---- Listagem fornecida
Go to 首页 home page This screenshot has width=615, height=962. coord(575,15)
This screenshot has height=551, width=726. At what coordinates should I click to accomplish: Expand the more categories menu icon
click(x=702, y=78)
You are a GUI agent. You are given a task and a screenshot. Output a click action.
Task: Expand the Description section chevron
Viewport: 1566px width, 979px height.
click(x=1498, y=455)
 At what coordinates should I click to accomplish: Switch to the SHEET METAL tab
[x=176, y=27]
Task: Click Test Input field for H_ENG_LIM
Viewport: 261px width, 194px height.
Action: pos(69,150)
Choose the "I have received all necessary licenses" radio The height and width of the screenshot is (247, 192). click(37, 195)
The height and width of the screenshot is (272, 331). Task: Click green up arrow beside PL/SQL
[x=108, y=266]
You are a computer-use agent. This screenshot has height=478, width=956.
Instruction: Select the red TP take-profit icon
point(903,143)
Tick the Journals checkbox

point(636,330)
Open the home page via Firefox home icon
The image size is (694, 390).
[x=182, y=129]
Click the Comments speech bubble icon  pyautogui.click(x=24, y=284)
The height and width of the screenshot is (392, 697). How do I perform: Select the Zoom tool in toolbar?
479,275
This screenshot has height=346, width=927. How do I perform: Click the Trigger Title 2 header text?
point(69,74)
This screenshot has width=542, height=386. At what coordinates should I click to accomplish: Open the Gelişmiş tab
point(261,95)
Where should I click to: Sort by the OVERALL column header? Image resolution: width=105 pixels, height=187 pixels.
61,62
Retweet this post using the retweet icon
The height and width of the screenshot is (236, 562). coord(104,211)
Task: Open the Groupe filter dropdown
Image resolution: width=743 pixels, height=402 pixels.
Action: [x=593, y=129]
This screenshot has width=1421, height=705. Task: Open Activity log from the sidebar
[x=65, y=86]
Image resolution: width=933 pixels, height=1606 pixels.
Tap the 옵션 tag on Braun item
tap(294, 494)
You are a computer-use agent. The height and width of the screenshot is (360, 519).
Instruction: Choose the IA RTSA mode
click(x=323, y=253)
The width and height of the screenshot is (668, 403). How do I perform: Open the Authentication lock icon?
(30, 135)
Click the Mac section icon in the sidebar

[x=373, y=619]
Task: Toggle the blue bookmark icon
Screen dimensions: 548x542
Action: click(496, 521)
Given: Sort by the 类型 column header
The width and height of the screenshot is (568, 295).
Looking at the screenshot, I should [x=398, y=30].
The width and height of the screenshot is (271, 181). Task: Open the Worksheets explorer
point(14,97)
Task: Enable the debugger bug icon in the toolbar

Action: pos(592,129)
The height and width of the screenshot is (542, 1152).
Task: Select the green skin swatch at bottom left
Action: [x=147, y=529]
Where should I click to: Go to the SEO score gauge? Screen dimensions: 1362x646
--------
__Instruções da tarefa__: Edite a listagem acima trocando cada ocorrência de "Instruction" por "Command" e reproduza todas as linhas, mantendo o restante inalterado.

__Resposta do exercício__:
Go to 首页 home page This screenshot has width=615, height=962. coord(575,15)
This screenshot has height=551, width=726. At what coordinates should I click to accomplish: Expand the more categories menu icon
click(x=702, y=78)
You are a GUI agent. You are given a task and a screenshot. Output a click action.
Task: Expand the Description section chevron
Viewport: 1566px width, 979px height.
click(x=1498, y=455)
 At what coordinates should I click to accomplish: Switch to the SHEET METAL tab
[x=176, y=27]
Task: Click Test Input field for H_ENG_LIM
Viewport: 261px width, 194px height.
Action: pos(69,150)
Choose the "I have received all necessary licenses" radio The height and width of the screenshot is (247, 192). click(37, 195)
The height and width of the screenshot is (272, 331). Task: Click green up arrow beside PL/SQL
[x=108, y=266]
You are a computer-use agent. This screenshot has height=478, width=956.
Command: Select the red TP take-profit icon
point(903,143)
Tick the Journals checkbox

point(636,330)
Open the home page via Firefox home icon
The image size is (694, 390).
[x=182, y=129]
Click the Comments speech bubble icon  pyautogui.click(x=24, y=284)
The height and width of the screenshot is (392, 697). How do I perform: Select the Zoom tool in toolbar?
479,275
This screenshot has height=346, width=927. How do I perform: Click the Trigger Title 2 header text?
point(69,74)
This screenshot has width=542, height=386. At what coordinates should I click to accomplish: Open the Gelişmiş tab
point(261,95)
Where should I click to: Sort by the OVERALL column header? Image resolution: width=105 pixels, height=187 pixels.
61,62
Retweet this post using the retweet icon
The height and width of the screenshot is (236, 562). coord(104,211)
Task: Open the Groupe filter dropdown
Image resolution: width=743 pixels, height=402 pixels.
Action: [x=593, y=129]
This screenshot has width=1421, height=705. Task: Open Activity log from the sidebar
[x=65, y=86]
Image resolution: width=933 pixels, height=1606 pixels.
Tap the 옵션 tag on Braun item
tap(294, 494)
You are a computer-use agent. The height and width of the screenshot is (360, 519).
Command: Choose the IA RTSA mode
click(x=323, y=253)
The width and height of the screenshot is (668, 403). How do I perform: Open the Authentication lock icon?
(30, 135)
Click the Mac section icon in the sidebar

[x=373, y=619]
Task: Toggle the blue bookmark icon
Screen dimensions: 548x542
Action: click(496, 521)
Given: Sort by the 类型 column header
The width and height of the screenshot is (568, 295).
Looking at the screenshot, I should [x=398, y=30].
The width and height of the screenshot is (271, 181). Task: Open the Worksheets explorer
point(14,97)
Task: Enable the debugger bug icon in the toolbar

Action: pos(592,129)
The height and width of the screenshot is (542, 1152).
Task: Select the green skin swatch at bottom left
Action: [x=147, y=529]
Where should I click to: Go to the SEO score gauge? Screen dimensions: 1362x646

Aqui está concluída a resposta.